‘Gekke meid,’ lachte de jongen, - ‘heb je je vaders pet op?.... Hierzo!’
De oude zeemanspet kreeg een klap, rolde over de stenen. Een andere jongen gaf hem een schop, of 't een voetbal was. ‘Nee, nee,’ riepen de kinderen, bang voor die wilde, baldadige jongens. Tineke, in haar angst, holde weg. Een van de kleine jongetjes wilde ook weglopen, viel, en zijn oude ketel, zijn mooie muziekding, rolde vóór hem uit. De grootste jongen van de troep, de belhamel, gaf de oude ketel een trap: - ze rinkinkelde over de keien, ploempte het water van de haven in....
Het kleine hondje kefte, jankte; liep hier, liep daar.
‘Laat me je geweer 'es kijken, joggie!’ riep er een. Hij drong naar 't karretje toe, kreeg een duw van een jongen achter hem, smakte tegen 't karretje aan. 't Wankelde; 't kráákte!
‘Wèg!.... Wèg!’ schreeuwde Rozemarijntje. Haar ogen vlamden. Ze duwde de jongen wild terzij, stond vlak vóór het karretje, vlak vóór haar Overste; ze stampvoette van kwaadheid, ze balde haar kleine vuisten....
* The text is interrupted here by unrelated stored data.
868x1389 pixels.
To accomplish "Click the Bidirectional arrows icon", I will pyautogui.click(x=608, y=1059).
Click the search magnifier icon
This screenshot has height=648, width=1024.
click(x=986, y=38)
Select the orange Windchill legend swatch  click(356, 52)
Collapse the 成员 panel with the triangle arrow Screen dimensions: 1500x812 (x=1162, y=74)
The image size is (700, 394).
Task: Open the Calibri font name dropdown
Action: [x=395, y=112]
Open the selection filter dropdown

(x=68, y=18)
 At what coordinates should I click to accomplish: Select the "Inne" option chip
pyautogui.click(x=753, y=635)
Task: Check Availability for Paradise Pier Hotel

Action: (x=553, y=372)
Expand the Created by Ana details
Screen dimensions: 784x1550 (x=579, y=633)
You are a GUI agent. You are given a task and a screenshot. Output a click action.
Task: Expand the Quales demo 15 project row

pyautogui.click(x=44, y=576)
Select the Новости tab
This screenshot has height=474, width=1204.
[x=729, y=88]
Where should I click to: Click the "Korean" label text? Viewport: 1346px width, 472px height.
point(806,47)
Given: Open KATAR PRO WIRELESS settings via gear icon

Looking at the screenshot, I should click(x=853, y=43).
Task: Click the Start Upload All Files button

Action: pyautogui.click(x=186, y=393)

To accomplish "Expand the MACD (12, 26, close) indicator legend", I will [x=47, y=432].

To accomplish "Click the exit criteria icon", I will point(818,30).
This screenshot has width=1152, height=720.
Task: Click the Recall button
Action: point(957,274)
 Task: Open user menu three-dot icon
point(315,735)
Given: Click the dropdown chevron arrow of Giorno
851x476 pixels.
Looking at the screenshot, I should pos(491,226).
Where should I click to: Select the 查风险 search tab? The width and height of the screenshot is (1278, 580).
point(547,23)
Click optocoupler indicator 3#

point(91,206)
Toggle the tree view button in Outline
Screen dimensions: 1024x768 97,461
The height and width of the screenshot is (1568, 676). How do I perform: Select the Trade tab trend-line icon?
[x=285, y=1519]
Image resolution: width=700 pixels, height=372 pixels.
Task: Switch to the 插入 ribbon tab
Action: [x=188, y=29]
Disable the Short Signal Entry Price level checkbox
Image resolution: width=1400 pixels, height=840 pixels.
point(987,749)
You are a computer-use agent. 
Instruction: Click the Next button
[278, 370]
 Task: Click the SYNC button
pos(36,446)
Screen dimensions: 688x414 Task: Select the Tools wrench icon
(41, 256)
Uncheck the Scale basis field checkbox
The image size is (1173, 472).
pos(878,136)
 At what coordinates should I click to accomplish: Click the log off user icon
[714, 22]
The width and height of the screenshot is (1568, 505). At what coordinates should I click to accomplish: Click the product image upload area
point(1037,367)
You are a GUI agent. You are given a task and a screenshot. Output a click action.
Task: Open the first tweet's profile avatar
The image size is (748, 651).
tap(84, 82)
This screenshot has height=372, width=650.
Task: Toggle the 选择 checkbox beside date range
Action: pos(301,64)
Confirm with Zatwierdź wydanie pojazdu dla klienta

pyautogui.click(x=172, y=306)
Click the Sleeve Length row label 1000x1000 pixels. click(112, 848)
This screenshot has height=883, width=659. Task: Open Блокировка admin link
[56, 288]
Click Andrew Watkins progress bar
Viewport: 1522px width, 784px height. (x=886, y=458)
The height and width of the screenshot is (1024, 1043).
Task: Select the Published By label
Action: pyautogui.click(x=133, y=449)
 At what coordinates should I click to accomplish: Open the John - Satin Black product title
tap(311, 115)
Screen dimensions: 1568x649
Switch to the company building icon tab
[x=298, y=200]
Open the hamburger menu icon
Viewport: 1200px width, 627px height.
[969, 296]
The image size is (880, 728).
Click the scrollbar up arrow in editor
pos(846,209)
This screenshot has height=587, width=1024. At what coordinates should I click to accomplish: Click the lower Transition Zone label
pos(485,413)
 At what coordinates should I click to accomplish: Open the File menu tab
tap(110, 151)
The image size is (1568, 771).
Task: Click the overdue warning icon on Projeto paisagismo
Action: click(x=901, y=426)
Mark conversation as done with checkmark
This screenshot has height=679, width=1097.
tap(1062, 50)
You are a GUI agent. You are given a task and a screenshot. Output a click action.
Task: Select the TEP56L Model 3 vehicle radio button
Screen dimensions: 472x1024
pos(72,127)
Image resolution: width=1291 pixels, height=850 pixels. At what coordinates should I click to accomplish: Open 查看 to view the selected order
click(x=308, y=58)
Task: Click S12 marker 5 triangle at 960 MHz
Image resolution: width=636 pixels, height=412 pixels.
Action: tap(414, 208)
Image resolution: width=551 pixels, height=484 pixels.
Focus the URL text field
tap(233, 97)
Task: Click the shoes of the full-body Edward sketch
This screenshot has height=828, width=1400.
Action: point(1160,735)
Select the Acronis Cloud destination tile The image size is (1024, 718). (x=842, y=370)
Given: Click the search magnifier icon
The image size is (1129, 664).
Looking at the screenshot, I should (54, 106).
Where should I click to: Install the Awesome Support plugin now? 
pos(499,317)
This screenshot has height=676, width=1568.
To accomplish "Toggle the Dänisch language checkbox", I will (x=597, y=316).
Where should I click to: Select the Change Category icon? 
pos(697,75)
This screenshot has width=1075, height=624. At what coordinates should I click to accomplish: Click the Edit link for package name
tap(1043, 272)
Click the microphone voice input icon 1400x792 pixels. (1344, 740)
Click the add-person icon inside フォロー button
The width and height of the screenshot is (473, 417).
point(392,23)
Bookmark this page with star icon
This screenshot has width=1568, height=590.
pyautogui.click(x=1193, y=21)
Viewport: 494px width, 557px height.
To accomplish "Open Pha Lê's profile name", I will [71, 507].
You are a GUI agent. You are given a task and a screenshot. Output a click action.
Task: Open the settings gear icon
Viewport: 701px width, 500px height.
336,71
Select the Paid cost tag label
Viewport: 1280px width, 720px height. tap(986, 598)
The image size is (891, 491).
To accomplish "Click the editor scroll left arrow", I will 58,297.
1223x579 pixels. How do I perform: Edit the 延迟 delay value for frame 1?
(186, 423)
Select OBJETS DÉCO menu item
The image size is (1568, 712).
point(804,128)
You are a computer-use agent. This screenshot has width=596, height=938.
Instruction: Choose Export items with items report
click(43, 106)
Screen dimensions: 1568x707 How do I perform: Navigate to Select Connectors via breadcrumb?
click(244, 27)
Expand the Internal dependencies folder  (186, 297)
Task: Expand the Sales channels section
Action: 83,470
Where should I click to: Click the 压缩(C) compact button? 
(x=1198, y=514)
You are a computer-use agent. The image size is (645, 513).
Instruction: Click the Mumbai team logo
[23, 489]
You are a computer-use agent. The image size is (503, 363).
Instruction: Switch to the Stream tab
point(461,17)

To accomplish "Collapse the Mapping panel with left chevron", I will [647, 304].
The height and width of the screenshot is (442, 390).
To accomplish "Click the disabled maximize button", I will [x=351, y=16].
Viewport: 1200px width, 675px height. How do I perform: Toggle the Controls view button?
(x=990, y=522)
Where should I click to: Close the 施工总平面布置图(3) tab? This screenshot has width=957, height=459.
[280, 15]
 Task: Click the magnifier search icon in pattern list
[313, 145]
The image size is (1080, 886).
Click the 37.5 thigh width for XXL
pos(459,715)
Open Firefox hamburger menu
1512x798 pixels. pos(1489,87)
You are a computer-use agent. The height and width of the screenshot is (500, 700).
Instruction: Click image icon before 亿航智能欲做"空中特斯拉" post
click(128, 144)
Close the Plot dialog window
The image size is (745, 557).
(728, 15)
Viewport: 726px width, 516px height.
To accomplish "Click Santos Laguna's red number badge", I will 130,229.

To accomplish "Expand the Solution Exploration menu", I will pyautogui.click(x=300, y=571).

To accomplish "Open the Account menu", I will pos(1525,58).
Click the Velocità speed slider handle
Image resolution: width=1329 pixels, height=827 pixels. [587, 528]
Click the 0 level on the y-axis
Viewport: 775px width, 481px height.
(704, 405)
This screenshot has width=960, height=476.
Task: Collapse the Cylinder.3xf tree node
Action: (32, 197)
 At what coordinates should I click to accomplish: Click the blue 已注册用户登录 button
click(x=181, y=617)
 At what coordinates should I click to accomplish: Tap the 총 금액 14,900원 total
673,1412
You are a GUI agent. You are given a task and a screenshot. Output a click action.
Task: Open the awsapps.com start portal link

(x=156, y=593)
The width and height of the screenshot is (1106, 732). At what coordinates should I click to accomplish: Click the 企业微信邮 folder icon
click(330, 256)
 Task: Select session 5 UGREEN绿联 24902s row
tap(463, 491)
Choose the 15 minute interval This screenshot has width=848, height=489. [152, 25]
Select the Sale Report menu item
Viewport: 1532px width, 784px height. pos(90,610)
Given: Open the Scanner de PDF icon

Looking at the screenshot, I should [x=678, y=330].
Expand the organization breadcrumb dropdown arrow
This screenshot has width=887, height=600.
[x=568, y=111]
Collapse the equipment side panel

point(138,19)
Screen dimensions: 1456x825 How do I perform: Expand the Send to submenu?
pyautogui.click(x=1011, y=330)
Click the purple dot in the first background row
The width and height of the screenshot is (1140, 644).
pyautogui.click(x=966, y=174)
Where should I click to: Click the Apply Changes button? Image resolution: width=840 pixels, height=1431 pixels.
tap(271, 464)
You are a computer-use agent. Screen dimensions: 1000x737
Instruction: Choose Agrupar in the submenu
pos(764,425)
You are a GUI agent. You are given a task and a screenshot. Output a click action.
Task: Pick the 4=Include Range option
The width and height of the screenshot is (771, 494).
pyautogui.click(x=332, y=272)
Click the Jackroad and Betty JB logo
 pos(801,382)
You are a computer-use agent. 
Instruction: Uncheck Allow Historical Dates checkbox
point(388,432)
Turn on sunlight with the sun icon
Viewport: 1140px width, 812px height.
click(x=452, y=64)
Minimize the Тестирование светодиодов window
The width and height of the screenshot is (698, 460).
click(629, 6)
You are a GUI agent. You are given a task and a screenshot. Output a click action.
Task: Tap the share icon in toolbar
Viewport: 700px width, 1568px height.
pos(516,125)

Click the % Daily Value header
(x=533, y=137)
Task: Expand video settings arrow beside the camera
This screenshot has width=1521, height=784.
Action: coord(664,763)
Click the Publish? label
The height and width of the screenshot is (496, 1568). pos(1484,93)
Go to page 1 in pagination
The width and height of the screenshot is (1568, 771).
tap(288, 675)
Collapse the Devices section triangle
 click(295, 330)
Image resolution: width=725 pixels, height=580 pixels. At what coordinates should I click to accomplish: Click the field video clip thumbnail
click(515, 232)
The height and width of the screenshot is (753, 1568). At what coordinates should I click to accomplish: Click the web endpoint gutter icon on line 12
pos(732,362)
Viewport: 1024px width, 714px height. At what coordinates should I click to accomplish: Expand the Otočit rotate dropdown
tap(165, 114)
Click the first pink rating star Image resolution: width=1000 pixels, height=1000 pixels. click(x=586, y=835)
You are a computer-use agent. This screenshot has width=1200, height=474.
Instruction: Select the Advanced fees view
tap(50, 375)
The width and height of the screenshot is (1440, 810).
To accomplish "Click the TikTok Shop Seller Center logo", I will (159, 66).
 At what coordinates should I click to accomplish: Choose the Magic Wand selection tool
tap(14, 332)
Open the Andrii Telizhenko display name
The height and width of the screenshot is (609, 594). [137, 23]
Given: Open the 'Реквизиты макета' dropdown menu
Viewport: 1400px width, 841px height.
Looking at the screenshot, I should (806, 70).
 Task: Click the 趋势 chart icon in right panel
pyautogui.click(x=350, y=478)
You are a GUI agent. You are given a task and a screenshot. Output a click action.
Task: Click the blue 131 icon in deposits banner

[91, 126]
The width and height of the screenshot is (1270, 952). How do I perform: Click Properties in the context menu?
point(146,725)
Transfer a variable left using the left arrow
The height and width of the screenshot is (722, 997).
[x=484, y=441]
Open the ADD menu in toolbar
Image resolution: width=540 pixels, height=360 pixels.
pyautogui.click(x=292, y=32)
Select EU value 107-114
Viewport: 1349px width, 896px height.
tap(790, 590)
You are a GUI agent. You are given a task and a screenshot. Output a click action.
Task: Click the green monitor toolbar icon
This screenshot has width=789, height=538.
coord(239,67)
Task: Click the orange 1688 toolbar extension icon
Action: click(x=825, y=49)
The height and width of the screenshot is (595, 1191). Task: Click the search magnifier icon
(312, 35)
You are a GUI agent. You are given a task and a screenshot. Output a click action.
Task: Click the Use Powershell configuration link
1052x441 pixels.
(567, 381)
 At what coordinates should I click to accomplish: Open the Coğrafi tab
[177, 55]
‘Ja,.... dùrf 'es! dùrf 'es!.... lelijke jongen! Dùrf 'es!’ De kwâjongen, even in de war gebracht door de kordaatheid van 't meisje, keek Rozemarijntje dom aan.... Maar toen zag hij, dat 't nog maar zo'n deerntje van een jaar of zeven, acht was.... Hijzelf was zeker al twaalf. En toen durfde hij tòch.
Hij lachte grijnzend, dook op Rozemarijntje af, duwde haar ruw met zijn schouder tegen 't karretje aan.... ‘Wat wou jij? Wou jij knokken?.... Hiér dan!’.... Ze kreeg een stomp, dat ze bijna, mèt het wankele wagentje, onderstboven ging.
Maar - de Overste, de dappere Overste was er ook nog. Pats!.... Het geweer sloeg neer bovenop de ruige haren van de aanvaller.... Freekie, doodsbleek, dikke tranen in zijn ogen, zijn tanden in zijn lip van kwaadheid, hief zijn geweer alwéér omhoog, om alwéér toe te slaan....
Au!.... De kwajongen voelde die klap wel even; maar kràcht had dat kleine, zwakke kereltje toch niet.